O Inciso 7 do Artigo 57 da Constituição garante a “consulta prévia, livre e informada, em prazo razoável, sobre planos e programas de prospecção, exploração e comercialização de recursos não renováveis que estiverem em suas terras e que possam afetá-los ambiental e culturalmente.

O texto constitucional também dá a estas populações direito de “participar dos lucros que esses projetos proporcionarem e receber indenizações pelos prejuízos sociais, culturais e ambientais que lhes causarem. A consulta que deve ser realizada pelas autoridades competentes será obrigatória e oportuna. Se não houve consentimento da comunidade consultada, se procederá conforme a Constituição e a lei”, acrescenta.

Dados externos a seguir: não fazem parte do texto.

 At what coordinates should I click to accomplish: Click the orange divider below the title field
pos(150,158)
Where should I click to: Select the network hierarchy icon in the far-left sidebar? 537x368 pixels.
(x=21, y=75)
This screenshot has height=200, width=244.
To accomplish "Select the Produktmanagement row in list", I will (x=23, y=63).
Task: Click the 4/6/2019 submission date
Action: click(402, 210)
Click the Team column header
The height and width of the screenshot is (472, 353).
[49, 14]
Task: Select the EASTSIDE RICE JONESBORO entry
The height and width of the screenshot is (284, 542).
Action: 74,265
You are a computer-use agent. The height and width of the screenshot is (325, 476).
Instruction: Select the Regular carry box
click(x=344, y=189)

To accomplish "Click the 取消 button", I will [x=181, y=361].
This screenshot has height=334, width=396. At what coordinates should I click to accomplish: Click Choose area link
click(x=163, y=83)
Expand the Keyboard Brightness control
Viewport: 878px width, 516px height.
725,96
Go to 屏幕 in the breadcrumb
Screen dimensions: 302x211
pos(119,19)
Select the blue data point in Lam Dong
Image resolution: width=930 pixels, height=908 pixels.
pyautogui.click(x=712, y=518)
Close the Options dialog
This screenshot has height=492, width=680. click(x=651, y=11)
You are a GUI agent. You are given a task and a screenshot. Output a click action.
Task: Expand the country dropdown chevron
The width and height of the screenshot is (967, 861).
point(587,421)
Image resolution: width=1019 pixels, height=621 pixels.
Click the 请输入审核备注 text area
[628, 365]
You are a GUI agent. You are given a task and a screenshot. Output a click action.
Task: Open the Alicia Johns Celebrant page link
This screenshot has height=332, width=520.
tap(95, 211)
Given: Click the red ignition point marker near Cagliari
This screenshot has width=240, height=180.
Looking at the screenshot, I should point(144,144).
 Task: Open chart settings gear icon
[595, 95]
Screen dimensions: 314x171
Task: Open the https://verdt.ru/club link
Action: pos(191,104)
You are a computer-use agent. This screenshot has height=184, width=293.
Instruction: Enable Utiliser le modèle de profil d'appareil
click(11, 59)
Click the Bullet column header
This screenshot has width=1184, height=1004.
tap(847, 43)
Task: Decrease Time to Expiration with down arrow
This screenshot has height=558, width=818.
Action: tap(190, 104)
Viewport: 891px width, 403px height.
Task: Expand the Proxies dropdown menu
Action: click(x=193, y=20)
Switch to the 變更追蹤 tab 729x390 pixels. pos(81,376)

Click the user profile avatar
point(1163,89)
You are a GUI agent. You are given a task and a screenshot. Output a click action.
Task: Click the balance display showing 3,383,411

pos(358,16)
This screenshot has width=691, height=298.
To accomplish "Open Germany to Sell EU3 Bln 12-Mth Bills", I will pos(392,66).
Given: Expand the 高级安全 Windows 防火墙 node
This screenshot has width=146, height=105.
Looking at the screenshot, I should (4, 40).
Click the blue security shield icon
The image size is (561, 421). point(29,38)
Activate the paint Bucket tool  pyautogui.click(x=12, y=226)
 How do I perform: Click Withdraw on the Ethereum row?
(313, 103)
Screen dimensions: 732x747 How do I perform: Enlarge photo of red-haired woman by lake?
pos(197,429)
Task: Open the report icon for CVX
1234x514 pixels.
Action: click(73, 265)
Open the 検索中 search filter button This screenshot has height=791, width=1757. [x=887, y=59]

A base jurídica da consulta também consta do Convênio 169 da Organização Internacional do Trabalho (OIT), que o Equador ratificou em 1998, e na Declaração das Nações Unidas sobre os Direitos dos Povos Indígenas, adotada em 2007. Contudo, recentes projetos mineiros e petroleiros colocaram à prova a vontade do governo de respeitar a consulta, e em alerta as organizações indígenas.

No dia 28 de novembro de 2012, centenas de nativos chegaram a Quito para protestar com grandes cartazes porque não houve consulta antes de convocar a XI Rodada de Licitação Petroleira, que colocou à disposição de capitais privados jazidas contendo 1,6 bilhão de barris de petróleo. Nesse momento, Domingo Peas, líder da nacionalidade achuar, assegurou que “o governo diz que fez a consulta prévia, mas isto não é verdade”.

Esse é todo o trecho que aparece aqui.